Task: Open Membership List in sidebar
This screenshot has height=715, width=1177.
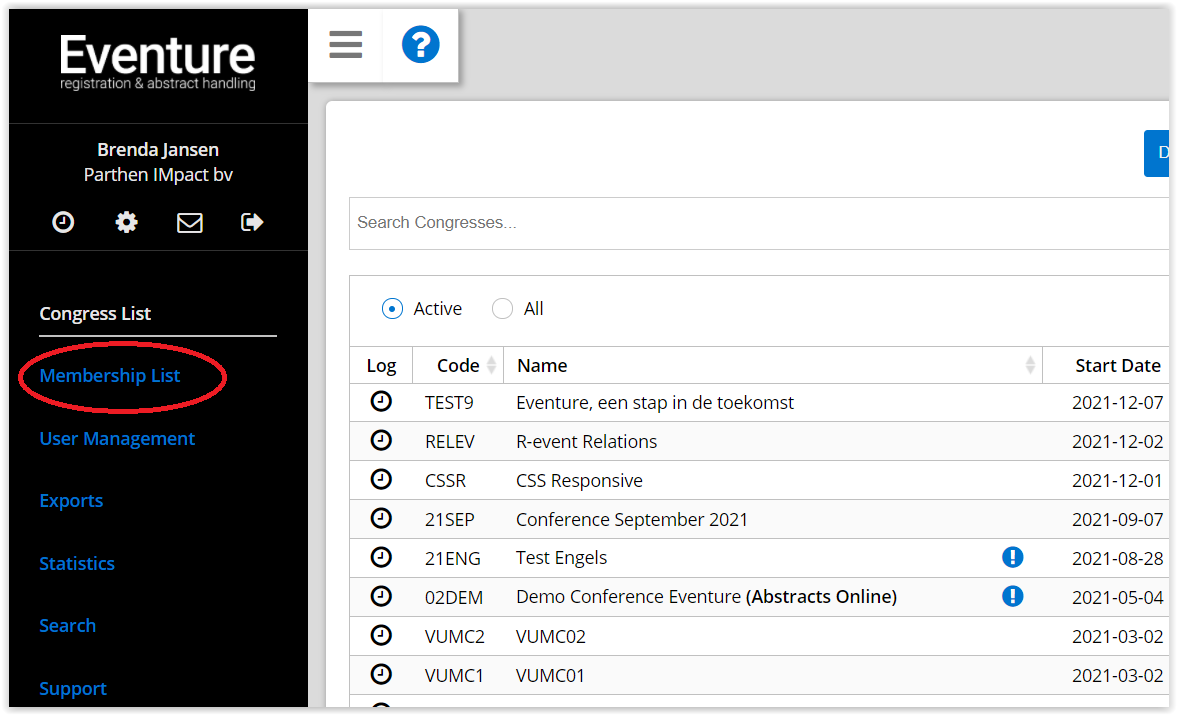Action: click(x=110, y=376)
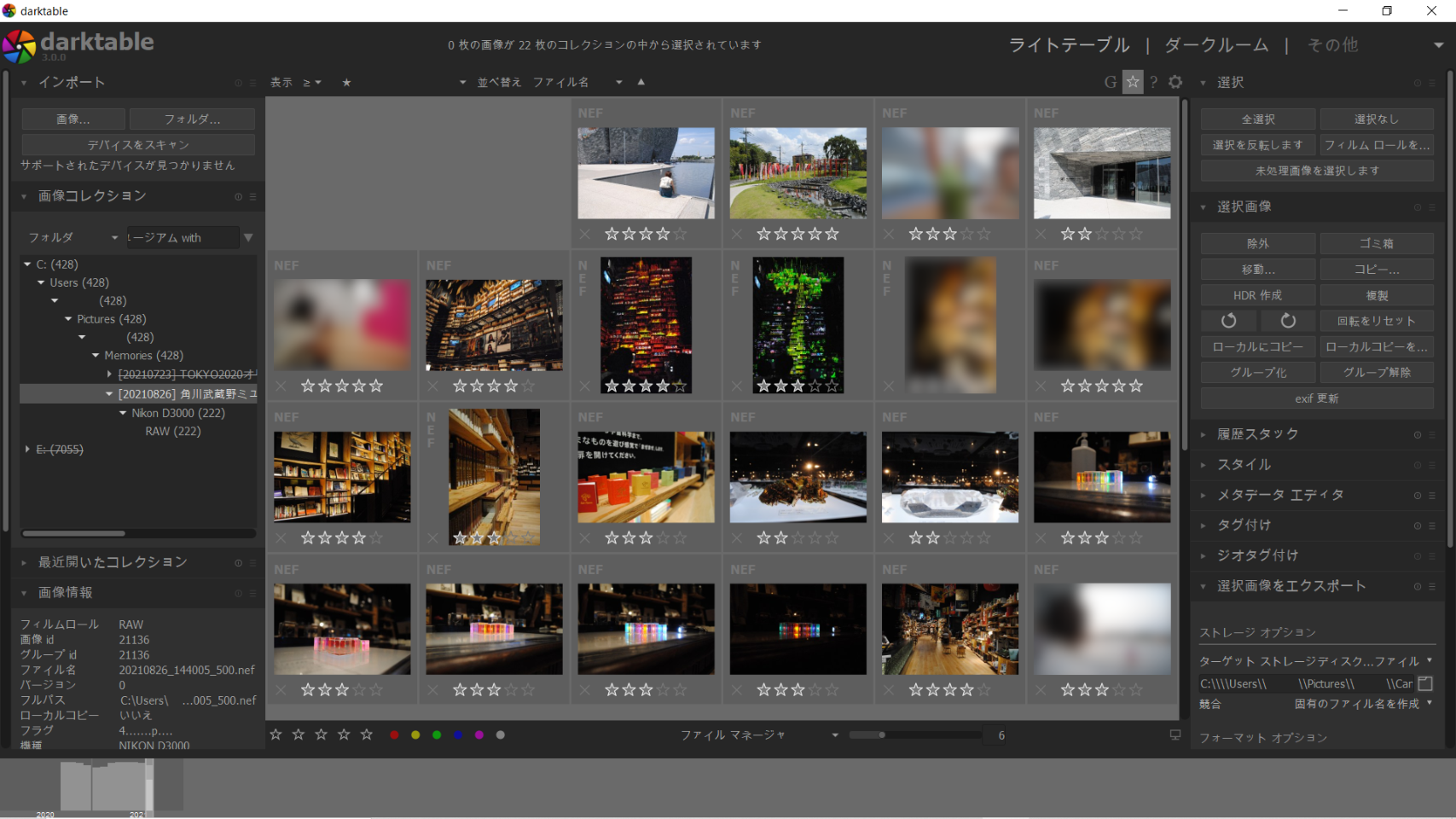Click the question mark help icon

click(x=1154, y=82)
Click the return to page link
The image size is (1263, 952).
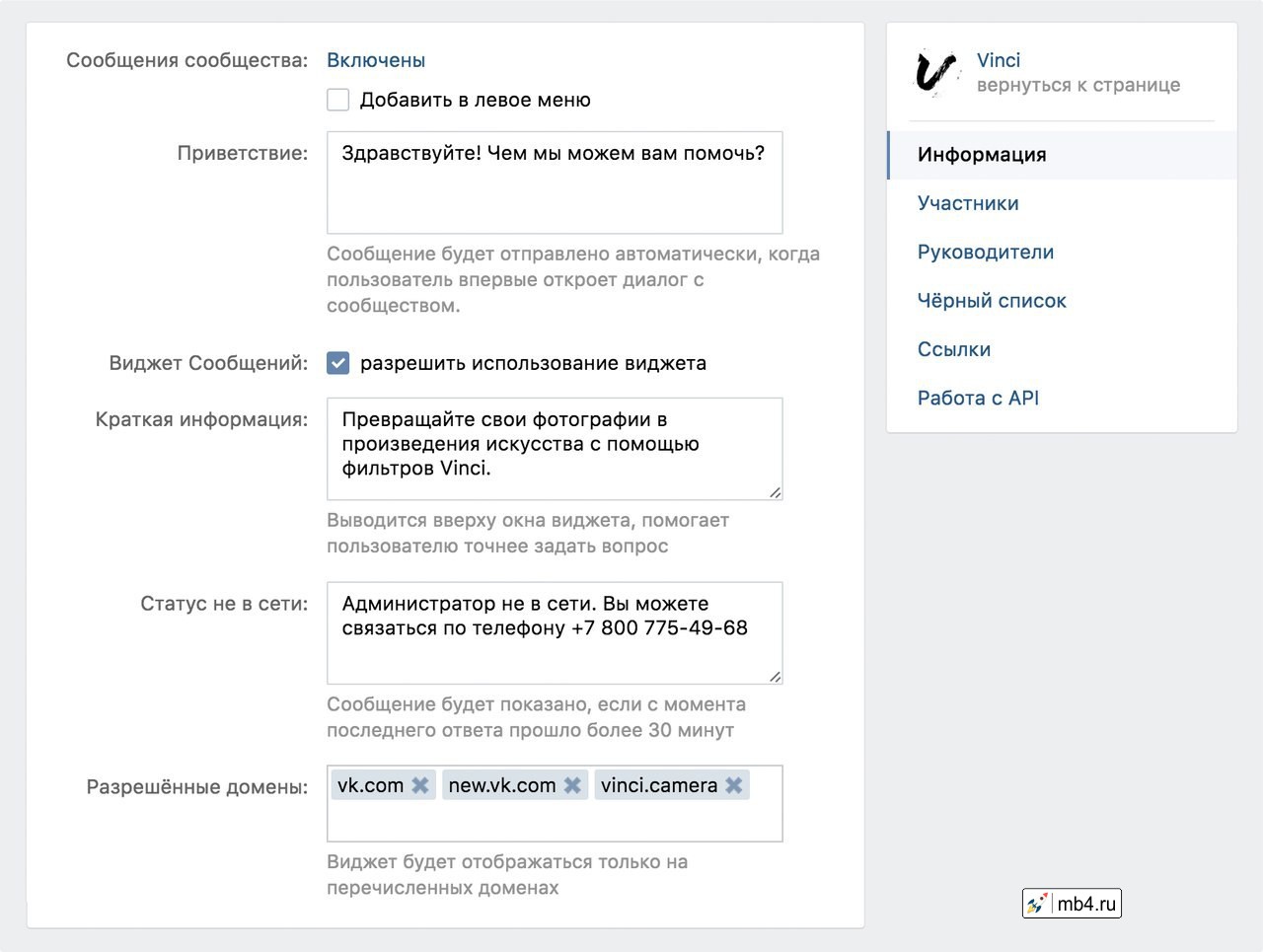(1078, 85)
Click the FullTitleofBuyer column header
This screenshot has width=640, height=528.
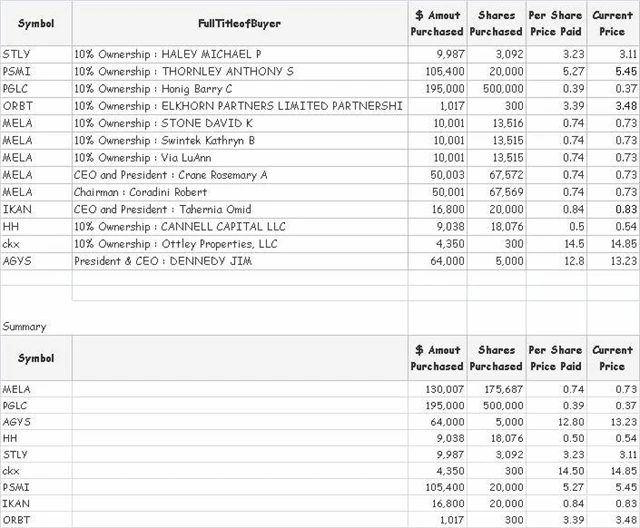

-------

Go through the listing above and write it all out exactly, leaving out any picture.

Task: Open Membership List in sidebar
This screenshot has height=715, width=1177.
Action: click(x=110, y=376)
Click the question mark help icon

click(x=1154, y=82)
Click the return to page link
The image size is (1263, 952).
(1078, 85)
Click the FullTitleofBuyer column header
This screenshot has width=640, height=528.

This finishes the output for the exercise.